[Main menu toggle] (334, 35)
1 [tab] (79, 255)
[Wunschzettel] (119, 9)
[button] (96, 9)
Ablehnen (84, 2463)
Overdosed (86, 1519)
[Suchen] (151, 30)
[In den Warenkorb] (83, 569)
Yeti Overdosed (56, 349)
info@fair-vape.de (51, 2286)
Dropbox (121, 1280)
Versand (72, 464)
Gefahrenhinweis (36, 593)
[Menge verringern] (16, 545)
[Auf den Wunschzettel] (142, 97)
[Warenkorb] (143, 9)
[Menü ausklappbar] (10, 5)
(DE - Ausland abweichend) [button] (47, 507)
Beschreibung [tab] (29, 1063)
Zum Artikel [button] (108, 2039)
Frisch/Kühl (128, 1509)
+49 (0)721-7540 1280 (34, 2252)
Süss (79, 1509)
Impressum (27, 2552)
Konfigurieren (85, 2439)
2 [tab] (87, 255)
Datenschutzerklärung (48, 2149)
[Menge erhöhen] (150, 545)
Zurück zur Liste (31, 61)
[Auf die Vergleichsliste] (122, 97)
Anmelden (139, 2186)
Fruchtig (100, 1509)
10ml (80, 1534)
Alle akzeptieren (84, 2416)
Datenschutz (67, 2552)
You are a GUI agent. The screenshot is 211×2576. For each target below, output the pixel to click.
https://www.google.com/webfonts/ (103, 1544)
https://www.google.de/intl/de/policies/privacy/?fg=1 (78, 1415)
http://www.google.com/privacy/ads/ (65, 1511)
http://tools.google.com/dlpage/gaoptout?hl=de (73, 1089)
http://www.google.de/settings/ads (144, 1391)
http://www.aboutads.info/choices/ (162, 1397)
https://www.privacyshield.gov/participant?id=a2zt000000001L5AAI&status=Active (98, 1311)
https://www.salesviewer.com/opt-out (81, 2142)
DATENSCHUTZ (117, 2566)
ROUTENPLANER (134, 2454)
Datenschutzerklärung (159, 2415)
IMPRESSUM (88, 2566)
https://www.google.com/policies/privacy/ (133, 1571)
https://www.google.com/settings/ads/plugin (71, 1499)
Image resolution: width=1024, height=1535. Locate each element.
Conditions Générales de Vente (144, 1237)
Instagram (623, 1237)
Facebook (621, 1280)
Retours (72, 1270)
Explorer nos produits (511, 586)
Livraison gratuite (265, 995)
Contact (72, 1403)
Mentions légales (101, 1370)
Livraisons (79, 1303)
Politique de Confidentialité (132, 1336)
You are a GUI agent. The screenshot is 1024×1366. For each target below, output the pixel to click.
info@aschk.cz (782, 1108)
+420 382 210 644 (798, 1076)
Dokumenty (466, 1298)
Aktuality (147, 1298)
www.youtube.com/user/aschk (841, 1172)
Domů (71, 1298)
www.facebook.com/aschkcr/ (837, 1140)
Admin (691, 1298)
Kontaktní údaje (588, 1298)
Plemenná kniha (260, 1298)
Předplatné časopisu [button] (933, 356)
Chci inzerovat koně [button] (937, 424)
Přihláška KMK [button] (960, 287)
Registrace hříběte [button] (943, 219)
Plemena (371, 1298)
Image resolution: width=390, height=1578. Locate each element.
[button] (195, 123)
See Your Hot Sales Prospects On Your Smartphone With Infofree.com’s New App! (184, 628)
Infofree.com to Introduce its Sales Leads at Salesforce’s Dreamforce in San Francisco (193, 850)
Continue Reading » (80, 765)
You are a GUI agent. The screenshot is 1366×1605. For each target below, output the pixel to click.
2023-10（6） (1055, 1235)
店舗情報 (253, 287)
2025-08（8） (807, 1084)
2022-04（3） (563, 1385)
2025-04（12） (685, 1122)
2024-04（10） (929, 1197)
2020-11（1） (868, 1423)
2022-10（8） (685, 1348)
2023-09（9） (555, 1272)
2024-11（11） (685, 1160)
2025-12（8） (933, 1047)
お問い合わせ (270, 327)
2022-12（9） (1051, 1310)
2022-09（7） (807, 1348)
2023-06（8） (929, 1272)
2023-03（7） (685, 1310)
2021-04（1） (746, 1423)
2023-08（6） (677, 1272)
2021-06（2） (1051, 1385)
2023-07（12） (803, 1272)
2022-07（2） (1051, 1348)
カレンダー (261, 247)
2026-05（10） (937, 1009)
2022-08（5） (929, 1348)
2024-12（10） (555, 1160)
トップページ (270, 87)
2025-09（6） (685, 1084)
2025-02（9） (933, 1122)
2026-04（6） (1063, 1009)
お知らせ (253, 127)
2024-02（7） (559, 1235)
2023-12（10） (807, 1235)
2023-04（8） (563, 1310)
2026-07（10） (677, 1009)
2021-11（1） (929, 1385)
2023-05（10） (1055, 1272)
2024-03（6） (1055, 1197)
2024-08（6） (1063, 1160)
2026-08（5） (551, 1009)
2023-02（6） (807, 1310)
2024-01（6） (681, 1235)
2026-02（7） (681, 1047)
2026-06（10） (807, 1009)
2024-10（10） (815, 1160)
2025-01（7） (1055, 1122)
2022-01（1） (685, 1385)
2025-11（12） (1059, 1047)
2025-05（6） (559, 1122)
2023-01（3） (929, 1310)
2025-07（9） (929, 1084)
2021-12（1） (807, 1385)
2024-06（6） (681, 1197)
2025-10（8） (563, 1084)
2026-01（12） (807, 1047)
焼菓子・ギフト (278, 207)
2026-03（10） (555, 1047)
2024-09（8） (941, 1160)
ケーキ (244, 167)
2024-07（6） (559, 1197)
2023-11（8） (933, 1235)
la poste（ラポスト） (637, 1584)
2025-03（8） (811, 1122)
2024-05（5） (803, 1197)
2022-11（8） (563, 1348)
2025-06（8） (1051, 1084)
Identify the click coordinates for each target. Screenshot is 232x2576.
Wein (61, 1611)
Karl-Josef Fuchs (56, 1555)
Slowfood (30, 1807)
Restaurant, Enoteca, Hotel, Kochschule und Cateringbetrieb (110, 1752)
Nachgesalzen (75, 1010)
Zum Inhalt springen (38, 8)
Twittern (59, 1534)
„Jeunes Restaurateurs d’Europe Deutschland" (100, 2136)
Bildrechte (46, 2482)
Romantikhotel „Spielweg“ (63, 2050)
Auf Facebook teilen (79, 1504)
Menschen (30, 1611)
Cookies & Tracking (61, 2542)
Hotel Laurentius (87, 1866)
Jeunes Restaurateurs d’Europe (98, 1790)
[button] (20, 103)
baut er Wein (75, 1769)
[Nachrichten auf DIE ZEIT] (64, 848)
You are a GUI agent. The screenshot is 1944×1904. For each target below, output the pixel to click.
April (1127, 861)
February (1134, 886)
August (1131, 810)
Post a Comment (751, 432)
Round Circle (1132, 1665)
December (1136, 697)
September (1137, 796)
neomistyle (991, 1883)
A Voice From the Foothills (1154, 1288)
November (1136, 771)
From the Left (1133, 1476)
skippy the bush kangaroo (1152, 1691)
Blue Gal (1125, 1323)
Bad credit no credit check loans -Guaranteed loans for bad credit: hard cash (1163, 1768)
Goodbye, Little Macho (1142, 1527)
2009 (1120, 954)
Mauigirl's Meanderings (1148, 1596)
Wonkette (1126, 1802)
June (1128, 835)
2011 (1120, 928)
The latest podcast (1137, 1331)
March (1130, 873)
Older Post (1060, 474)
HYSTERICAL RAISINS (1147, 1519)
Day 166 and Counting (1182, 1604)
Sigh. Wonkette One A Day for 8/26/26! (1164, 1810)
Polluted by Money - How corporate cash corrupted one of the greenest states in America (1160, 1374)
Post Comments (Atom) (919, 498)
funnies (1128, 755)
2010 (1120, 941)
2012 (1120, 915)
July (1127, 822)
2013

+-------+

■ **Task to carry out**:
Go through the listing and work out how many lines include the string "Restaurateurs". Give only the number.

■ **Written solution**:
2